Given request:
Reproduce, without alteration, the lines of the listing from the line that contains "Where should I click to: Click" to the line that contains "Image resolution: width=1280", including both of those lines.

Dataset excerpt
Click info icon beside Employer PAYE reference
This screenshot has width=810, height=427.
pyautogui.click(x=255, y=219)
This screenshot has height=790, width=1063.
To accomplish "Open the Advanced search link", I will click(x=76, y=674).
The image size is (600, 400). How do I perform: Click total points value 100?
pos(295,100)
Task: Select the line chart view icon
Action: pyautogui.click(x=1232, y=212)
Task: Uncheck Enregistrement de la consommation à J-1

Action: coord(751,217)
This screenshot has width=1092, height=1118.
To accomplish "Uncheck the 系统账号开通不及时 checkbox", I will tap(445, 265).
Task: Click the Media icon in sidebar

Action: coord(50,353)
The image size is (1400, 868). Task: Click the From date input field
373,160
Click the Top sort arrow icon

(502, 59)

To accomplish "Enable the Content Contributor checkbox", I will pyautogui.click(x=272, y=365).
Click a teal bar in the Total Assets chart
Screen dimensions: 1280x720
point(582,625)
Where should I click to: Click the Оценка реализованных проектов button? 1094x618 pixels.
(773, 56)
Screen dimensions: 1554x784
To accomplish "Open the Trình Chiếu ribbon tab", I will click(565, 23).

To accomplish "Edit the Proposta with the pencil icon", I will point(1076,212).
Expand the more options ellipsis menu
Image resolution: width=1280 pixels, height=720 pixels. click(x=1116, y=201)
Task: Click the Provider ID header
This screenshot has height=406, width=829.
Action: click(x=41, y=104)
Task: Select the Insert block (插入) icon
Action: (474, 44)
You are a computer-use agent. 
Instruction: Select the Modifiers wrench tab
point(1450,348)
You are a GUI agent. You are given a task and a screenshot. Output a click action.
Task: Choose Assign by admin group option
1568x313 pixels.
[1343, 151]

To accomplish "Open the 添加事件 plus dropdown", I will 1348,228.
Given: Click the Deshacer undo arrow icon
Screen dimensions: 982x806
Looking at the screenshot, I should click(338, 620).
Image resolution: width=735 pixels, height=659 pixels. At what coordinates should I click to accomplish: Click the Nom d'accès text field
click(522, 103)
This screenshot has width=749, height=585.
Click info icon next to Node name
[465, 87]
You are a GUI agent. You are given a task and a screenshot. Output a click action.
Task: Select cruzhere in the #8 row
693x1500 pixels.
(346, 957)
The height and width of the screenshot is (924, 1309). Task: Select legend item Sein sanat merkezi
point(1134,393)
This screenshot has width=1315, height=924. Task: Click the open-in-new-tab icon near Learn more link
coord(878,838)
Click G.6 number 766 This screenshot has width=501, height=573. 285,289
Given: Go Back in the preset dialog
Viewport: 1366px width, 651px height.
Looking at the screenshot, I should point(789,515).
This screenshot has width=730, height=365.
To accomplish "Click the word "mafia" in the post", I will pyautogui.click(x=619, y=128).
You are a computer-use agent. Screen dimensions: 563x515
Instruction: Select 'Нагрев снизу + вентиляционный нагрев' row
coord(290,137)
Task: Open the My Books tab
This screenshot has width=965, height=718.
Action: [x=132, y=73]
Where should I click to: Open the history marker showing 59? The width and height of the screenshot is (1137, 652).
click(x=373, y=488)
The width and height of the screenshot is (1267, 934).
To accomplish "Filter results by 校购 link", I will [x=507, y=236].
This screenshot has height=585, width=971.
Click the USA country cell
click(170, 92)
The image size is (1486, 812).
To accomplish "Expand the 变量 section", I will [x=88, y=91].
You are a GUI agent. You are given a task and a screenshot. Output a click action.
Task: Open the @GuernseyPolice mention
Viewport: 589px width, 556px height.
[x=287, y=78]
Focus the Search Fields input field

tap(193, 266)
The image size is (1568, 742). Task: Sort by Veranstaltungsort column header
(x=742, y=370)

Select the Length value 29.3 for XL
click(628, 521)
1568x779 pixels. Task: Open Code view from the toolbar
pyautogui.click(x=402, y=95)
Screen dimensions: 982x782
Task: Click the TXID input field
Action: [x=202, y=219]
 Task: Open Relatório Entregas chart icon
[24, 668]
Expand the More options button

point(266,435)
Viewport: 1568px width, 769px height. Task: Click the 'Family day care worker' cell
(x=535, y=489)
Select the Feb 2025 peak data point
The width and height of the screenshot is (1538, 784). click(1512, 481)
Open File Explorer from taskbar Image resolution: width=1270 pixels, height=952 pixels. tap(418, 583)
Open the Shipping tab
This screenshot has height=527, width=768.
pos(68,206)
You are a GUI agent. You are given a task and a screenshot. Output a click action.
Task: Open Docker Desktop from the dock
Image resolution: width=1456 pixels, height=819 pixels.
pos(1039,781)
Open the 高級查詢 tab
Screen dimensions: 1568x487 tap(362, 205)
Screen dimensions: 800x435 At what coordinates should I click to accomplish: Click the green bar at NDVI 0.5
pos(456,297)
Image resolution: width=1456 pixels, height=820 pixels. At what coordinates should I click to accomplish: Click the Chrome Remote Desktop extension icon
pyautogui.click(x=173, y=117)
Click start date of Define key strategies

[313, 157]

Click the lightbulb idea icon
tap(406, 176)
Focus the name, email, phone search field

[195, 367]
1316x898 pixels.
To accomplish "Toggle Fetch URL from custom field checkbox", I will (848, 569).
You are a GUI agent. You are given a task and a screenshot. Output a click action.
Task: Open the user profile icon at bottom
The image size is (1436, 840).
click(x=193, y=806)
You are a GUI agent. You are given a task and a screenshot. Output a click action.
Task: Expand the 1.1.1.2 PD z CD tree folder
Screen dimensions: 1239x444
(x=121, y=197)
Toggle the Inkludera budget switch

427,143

Task output:
Where should I click to: Click the Оценка реализованных проектов button? 1094x618 pixels.
(773, 56)
Screen dimensions: 1554x784
To accomplish "Open the Trình Chiếu ribbon tab", I will click(565, 23).

To accomplish "Edit the Proposta with the pencil icon", I will point(1076,212).
Expand the more options ellipsis menu
Image resolution: width=1280 pixels, height=720 pixels. click(x=1116, y=201)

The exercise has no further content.